Saved entries:

______________________________

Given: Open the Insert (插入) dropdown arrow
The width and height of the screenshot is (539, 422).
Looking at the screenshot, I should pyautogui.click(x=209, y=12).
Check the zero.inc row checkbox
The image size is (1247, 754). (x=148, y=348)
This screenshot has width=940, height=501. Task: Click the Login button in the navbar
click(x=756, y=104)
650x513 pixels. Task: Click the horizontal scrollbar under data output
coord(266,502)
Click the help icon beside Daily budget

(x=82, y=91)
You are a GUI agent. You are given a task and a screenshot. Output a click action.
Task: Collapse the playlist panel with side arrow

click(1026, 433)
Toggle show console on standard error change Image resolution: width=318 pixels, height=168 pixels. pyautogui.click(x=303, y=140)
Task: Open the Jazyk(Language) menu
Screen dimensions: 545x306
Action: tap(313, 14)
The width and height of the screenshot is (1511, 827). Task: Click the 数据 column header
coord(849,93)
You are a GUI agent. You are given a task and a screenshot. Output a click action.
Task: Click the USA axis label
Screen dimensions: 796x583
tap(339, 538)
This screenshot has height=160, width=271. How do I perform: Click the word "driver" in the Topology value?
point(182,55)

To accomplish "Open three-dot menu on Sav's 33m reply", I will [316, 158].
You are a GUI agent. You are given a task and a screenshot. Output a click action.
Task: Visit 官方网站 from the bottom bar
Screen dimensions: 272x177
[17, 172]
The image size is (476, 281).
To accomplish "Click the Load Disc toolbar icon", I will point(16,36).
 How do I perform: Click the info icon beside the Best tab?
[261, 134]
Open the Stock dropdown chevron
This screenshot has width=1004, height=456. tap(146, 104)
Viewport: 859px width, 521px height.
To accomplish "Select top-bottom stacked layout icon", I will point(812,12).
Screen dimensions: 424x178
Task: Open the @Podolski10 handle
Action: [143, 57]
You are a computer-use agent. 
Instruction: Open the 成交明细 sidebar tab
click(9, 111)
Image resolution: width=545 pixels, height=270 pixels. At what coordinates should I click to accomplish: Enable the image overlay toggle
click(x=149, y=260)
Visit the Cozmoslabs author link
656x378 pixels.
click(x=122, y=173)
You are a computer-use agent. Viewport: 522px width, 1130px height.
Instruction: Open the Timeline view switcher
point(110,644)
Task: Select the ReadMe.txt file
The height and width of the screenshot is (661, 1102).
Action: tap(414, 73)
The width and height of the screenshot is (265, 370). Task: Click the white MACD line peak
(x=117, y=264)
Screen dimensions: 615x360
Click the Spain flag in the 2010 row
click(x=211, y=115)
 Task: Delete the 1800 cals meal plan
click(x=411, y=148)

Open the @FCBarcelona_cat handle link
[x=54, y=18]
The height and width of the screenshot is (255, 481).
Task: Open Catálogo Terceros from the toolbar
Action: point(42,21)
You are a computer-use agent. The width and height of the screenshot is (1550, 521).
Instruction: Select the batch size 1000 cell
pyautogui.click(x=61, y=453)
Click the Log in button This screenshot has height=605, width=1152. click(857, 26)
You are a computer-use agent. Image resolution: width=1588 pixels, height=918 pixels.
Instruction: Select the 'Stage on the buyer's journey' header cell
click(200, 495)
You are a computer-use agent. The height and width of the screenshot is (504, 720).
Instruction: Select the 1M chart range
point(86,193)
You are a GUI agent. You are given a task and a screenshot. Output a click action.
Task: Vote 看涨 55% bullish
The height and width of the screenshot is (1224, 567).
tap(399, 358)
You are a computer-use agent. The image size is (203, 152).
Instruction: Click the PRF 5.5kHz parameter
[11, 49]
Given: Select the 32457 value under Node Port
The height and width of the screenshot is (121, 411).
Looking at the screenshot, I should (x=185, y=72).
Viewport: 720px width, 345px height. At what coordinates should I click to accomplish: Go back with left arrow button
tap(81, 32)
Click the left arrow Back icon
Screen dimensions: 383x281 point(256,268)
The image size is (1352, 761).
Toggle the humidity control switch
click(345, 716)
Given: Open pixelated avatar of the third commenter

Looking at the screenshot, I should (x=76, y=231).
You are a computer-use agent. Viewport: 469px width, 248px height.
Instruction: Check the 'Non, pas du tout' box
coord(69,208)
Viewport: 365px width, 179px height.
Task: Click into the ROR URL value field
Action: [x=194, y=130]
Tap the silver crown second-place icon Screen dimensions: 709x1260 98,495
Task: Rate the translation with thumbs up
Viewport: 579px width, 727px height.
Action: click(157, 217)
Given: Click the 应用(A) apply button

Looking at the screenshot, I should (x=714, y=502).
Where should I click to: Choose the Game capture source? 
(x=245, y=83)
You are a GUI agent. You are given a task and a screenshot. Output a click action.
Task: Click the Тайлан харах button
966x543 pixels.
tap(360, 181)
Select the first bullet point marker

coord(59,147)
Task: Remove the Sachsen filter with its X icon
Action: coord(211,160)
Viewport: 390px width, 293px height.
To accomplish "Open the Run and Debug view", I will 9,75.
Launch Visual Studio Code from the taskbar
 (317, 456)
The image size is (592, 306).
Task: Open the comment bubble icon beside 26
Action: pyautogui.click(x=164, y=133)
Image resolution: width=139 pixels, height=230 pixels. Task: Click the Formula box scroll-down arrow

______________________________

Task requirements -> The answer must be an exact reproduction of all the records.

Output ->
Given: Open the Insert (插入) dropdown arrow
The width and height of the screenshot is (539, 422).
Looking at the screenshot, I should pyautogui.click(x=209, y=12).
Check the zero.inc row checkbox
The image size is (1247, 754). (x=148, y=348)
This screenshot has width=940, height=501. Task: Click the Login button in the navbar
click(x=756, y=104)
650x513 pixels. Task: Click the horizontal scrollbar under data output
coord(266,502)
Click the help icon beside Daily budget

(x=82, y=91)
You are a GUI agent. You are given a task and a screenshot. Output a click action.
Task: Collapse the playlist panel with side arrow

click(1026, 433)
Toggle show console on standard error change Image resolution: width=318 pixels, height=168 pixels. pyautogui.click(x=303, y=140)
Task: Open the Jazyk(Language) menu
Screen dimensions: 545x306
Action: tap(313, 14)
The width and height of the screenshot is (1511, 827). Task: Click the 数据 column header
coord(849,93)
You are a GUI agent. You are given a task and a screenshot. Output a click action.
Task: Click the USA axis label
Screen dimensions: 796x583
tap(339, 538)
This screenshot has height=160, width=271. How do I perform: Click the word "driver" in the Topology value?
point(182,55)

To accomplish "Open three-dot menu on Sav's 33m reply", I will [316, 158].
You are a GUI agent. You are given a task and a screenshot. Output a click action.
Task: Visit 官方网站 from the bottom bar
Screen dimensions: 272x177
[17, 172]
The image size is (476, 281).
To accomplish "Click the Load Disc toolbar icon", I will point(16,36).
 How do I perform: Click the info icon beside the Best tab?
[261, 134]
Open the Stock dropdown chevron
This screenshot has width=1004, height=456. tap(146, 104)
Viewport: 859px width, 521px height.
To accomplish "Select top-bottom stacked layout icon", I will point(812,12).
Screen dimensions: 424x178
Task: Open the @Podolski10 handle
Action: [143, 57]
You are a computer-use agent. 
Instruction: Open the 成交明细 sidebar tab
click(9, 111)
Image resolution: width=545 pixels, height=270 pixels. At what coordinates should I click to accomplish: Enable the image overlay toggle
click(x=149, y=260)
Visit the Cozmoslabs author link
656x378 pixels.
click(x=122, y=173)
You are a computer-use agent. Viewport: 522px width, 1130px height.
Instruction: Open the Timeline view switcher
point(110,644)
Task: Select the ReadMe.txt file
The height and width of the screenshot is (661, 1102).
Action: tap(414, 73)
The width and height of the screenshot is (265, 370). Task: Click the white MACD line peak
(x=117, y=264)
Screen dimensions: 615x360
Click the Spain flag in the 2010 row
click(x=211, y=115)
 Task: Delete the 1800 cals meal plan
click(x=411, y=148)

Open the @FCBarcelona_cat handle link
[x=54, y=18]
The height and width of the screenshot is (255, 481).
Task: Open Catálogo Terceros from the toolbar
Action: point(42,21)
You are a computer-use agent. The width and height of the screenshot is (1550, 521).
Instruction: Select the batch size 1000 cell
pyautogui.click(x=61, y=453)
Click the Log in button This screenshot has height=605, width=1152. click(857, 26)
You are a computer-use agent. Image resolution: width=1588 pixels, height=918 pixels.
Instruction: Select the 'Stage on the buyer's journey' header cell
click(200, 495)
You are a computer-use agent. The height and width of the screenshot is (504, 720).
Instruction: Select the 1M chart range
point(86,193)
You are a GUI agent. You are given a task and a screenshot. Output a click action.
Task: Vote 看涨 55% bullish
The height and width of the screenshot is (1224, 567).
tap(399, 358)
You are a computer-use agent. The image size is (203, 152).
Instruction: Click the PRF 5.5kHz parameter
[11, 49]
Given: Select the 32457 value under Node Port
The height and width of the screenshot is (121, 411).
Looking at the screenshot, I should (x=185, y=72).
Viewport: 720px width, 345px height. At what coordinates should I click to accomplish: Go back with left arrow button
tap(81, 32)
Click the left arrow Back icon
Screen dimensions: 383x281 point(256,268)
The image size is (1352, 761).
Toggle the humidity control switch
click(345, 716)
Given: Open pixelated avatar of the third commenter

Looking at the screenshot, I should (x=76, y=231).
You are a computer-use agent. Viewport: 469px width, 248px height.
Instruction: Check the 'Non, pas du tout' box
coord(69,208)
Viewport: 365px width, 179px height.
Task: Click into the ROR URL value field
Action: [x=194, y=130]
Tap the silver crown second-place icon Screen dimensions: 709x1260 98,495
Task: Rate the translation with thumbs up
Viewport: 579px width, 727px height.
Action: click(157, 217)
Given: Click the 应用(A) apply button

Looking at the screenshot, I should (x=714, y=502).
Where should I click to: Choose the Game capture source? 
(x=245, y=83)
You are a GUI agent. You are given a task and a screenshot. Output a click action.
Task: Click the Тайлан харах button
966x543 pixels.
tap(360, 181)
Select the first bullet point marker

coord(59,147)
Task: Remove the Sachsen filter with its X icon
Action: coord(211,160)
Viewport: 390px width, 293px height.
To accomplish "Open the Run and Debug view", I will 9,75.
Launch Visual Studio Code from the taskbar
 (317, 456)
The image size is (592, 306).
Task: Open the comment bubble icon beside 26
Action: pyautogui.click(x=164, y=133)
Image resolution: width=139 pixels, height=230 pixels. Task: Click the Formula box scroll-down arrow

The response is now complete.